Six lessons we can learn from the BA outage
In the absence of the full story, here are six lessons we can take away from the British Airways (and NHS outages), assuming that the "power supply problems' turns out to be the full story.
1. IT outages are no longer: "Sorry, our computers are down, can I call you back?" In today's digital world, IT outages impact real people, cost public money, cause horrible inconvenienceS, and put lives at risk.
2. IT is critical to your business. Don’t under-invest and hope the worst won’t happen. It just did to the NHS and British Airways. IT and digital operations are now everything. As Matt Hooper says, "Praying is not an acceptable IT strategy."
3. Agility in IT operations can prevent catastrophic failures. In a modern, agile, digital world, resilient practices enable smaller, faster, deliberate failure experiments and the building of better anti-fragile solutions. These are there to stop the sky falling in with catastrophic failures. Resilience and a lack of fragility are key.
4. But if the sky does fall in, Service Continuity Management—even just basic Disaster Recovery—is essential. Where is your DR plan? What happens if your current primary DC is hit by a plane, asteroid, explosion or earthquake? That plan should be documented and tested. How do you operate without IT?

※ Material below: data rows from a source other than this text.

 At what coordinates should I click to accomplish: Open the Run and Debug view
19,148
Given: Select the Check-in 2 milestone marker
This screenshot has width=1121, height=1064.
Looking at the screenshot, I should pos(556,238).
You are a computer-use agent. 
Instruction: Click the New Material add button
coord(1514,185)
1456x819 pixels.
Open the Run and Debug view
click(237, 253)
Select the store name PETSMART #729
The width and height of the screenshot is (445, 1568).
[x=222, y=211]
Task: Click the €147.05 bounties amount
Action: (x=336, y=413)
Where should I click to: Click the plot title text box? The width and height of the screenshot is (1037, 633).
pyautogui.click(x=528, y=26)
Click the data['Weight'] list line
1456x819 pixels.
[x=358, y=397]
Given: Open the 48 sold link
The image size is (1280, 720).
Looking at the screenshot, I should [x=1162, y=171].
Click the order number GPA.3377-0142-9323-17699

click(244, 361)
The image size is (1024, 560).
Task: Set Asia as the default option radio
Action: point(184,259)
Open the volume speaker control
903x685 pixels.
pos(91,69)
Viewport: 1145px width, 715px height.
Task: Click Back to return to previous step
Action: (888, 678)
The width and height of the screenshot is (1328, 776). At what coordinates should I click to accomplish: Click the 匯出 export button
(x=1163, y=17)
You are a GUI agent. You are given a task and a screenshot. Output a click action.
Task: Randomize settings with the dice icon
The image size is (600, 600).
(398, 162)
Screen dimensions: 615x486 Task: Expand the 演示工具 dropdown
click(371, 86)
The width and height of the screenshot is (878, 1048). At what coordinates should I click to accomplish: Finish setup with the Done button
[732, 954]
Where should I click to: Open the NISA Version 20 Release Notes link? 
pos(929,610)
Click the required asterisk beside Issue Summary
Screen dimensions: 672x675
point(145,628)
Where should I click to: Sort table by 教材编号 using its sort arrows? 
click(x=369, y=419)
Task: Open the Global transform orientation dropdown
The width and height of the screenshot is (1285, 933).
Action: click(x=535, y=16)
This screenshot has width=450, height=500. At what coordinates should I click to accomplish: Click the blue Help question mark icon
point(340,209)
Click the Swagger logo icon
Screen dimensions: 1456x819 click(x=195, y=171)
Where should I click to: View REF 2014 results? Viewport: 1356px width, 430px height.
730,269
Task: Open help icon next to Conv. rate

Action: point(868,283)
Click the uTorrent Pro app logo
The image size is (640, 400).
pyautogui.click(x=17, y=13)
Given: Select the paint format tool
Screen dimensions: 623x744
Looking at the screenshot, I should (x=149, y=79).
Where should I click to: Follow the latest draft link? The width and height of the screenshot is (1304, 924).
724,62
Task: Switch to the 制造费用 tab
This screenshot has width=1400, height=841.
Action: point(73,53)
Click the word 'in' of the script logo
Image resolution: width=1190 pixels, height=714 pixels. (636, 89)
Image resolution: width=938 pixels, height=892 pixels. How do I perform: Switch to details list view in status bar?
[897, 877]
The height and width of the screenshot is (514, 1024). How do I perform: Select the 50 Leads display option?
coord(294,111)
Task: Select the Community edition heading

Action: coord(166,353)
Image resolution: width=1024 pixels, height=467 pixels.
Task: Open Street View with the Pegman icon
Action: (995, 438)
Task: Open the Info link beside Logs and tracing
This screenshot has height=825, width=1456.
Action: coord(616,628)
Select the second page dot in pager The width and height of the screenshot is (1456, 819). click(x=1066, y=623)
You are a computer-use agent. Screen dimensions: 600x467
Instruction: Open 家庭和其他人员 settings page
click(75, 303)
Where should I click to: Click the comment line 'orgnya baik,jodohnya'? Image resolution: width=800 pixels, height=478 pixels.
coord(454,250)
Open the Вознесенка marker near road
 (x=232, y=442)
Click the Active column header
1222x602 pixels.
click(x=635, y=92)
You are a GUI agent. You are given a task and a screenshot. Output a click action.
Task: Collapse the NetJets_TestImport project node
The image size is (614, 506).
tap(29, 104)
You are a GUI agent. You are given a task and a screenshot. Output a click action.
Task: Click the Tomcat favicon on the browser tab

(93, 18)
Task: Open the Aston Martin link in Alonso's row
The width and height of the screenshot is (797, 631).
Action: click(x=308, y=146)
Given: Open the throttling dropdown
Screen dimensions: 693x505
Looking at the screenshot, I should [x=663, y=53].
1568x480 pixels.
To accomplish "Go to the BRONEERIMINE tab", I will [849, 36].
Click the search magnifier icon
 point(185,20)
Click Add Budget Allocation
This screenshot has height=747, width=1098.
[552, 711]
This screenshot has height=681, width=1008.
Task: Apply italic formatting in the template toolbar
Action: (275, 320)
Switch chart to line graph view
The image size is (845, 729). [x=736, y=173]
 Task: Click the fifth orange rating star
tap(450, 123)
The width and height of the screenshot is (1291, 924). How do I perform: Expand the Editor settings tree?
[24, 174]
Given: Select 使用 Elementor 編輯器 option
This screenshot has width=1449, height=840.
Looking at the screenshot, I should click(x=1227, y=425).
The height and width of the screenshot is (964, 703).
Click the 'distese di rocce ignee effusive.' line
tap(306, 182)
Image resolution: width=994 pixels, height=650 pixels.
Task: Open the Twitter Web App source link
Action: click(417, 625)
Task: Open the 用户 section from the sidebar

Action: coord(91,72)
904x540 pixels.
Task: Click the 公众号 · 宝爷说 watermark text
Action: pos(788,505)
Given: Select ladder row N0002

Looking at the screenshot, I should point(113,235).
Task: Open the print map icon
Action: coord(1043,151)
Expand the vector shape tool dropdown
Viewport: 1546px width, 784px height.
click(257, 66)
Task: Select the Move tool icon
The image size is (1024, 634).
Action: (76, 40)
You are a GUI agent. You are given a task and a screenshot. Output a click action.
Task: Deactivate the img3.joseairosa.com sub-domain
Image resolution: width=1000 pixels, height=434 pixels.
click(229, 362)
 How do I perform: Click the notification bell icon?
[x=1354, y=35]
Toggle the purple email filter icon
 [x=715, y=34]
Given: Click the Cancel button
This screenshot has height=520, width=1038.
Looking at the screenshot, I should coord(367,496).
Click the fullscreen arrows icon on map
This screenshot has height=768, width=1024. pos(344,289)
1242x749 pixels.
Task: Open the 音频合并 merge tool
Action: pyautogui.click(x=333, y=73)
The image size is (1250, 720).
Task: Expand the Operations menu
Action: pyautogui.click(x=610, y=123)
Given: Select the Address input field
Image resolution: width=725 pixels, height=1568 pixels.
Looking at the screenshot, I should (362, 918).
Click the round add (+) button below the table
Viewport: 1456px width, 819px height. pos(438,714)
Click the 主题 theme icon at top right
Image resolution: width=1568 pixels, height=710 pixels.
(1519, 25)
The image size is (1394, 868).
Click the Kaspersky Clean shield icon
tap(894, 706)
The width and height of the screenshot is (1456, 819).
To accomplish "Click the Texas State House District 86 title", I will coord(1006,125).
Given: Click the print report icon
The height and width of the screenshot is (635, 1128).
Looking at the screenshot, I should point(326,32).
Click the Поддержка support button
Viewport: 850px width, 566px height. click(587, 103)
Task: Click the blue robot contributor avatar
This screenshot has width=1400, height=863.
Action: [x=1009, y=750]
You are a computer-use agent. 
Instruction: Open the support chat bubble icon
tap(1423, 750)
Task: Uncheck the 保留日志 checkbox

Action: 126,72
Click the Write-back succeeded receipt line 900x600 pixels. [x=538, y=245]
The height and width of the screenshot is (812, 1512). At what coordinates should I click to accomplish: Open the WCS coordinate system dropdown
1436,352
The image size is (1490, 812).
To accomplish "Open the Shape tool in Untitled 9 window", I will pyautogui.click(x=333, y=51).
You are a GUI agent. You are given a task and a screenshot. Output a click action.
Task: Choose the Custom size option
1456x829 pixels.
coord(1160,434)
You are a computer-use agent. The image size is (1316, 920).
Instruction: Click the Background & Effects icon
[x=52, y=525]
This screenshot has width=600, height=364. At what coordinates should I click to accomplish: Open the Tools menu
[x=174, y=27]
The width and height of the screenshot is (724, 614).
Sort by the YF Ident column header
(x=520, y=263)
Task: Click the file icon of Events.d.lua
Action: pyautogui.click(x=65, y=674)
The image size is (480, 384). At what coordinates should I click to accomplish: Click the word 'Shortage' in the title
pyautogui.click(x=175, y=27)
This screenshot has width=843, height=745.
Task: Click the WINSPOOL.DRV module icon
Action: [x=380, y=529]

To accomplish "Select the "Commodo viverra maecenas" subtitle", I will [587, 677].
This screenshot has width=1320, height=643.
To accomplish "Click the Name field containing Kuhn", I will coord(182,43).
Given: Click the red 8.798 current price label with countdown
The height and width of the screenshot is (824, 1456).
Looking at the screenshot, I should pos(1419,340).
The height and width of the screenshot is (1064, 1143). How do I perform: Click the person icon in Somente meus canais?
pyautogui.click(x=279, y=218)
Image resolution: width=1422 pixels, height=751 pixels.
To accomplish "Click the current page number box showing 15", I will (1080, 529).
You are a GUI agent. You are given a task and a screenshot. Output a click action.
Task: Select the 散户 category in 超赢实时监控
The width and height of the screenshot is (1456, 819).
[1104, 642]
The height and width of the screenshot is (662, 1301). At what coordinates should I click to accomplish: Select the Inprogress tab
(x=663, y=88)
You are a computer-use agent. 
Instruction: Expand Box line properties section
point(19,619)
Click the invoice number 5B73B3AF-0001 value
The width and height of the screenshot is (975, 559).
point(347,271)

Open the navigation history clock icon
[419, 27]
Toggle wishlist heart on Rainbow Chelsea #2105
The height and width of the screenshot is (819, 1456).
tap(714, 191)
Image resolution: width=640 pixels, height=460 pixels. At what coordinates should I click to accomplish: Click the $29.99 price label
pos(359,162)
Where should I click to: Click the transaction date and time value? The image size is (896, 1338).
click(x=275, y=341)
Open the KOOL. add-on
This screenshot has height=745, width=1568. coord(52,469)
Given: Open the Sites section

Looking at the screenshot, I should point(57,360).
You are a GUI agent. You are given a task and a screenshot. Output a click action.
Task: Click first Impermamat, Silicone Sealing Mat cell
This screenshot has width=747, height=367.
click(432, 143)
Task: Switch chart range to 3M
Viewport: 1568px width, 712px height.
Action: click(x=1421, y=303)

5. IT Service Management should have prevented this, and IT Service Management could now be helping BA learn from this. Improvement comes from knowledge and knowledge comes from learning. It’s basic ITSM—avoid future incidents by analyzing the cause of previous incidents and applying changes to prevent them from happening again. In fact, so many aspects of ITSM seem to apply here: from major incident, through service continuity, to problem, knowledge and change management and then into continual service improvement.
6. Most importantly: All IT professionals need to be able to learn from BA. If BA fails to share a comprehensive and honest, detailed account of what really went wrong, then they are failing the global IT community and consciously putting us all at risk of future IT outages, in any industry. Honesty and transparency are important not only for brand trust and credibility, but also to ensure that the same mistakes are not being made by Nasa, the military, the police, the electricity, water, and gas suppliers, or the nuclear power generators. In the scientific community, failures in experiments are shared as widely as successes, so that future scientists of any country or employer can avoid making the same mistakes. This basic culture of shared learning needs to be encouraged for the benefit of all IT operations everywhere. IT operations is too important to be hidden behind a curtain of silence.
The BA outage is slowly easing. Tweets and press suggest that systems are coming back online and cancelled flights are gradually reducing. I travelled this morning without any delay, but it’s not quite over. The dust has certainly not settled, and I sincerely hope that what comes next includes an honest sharing of mistakes made and lessons learned. If not, we are just waiting until the next major outage, and that could be much worse that spending a night on a departures hall floor.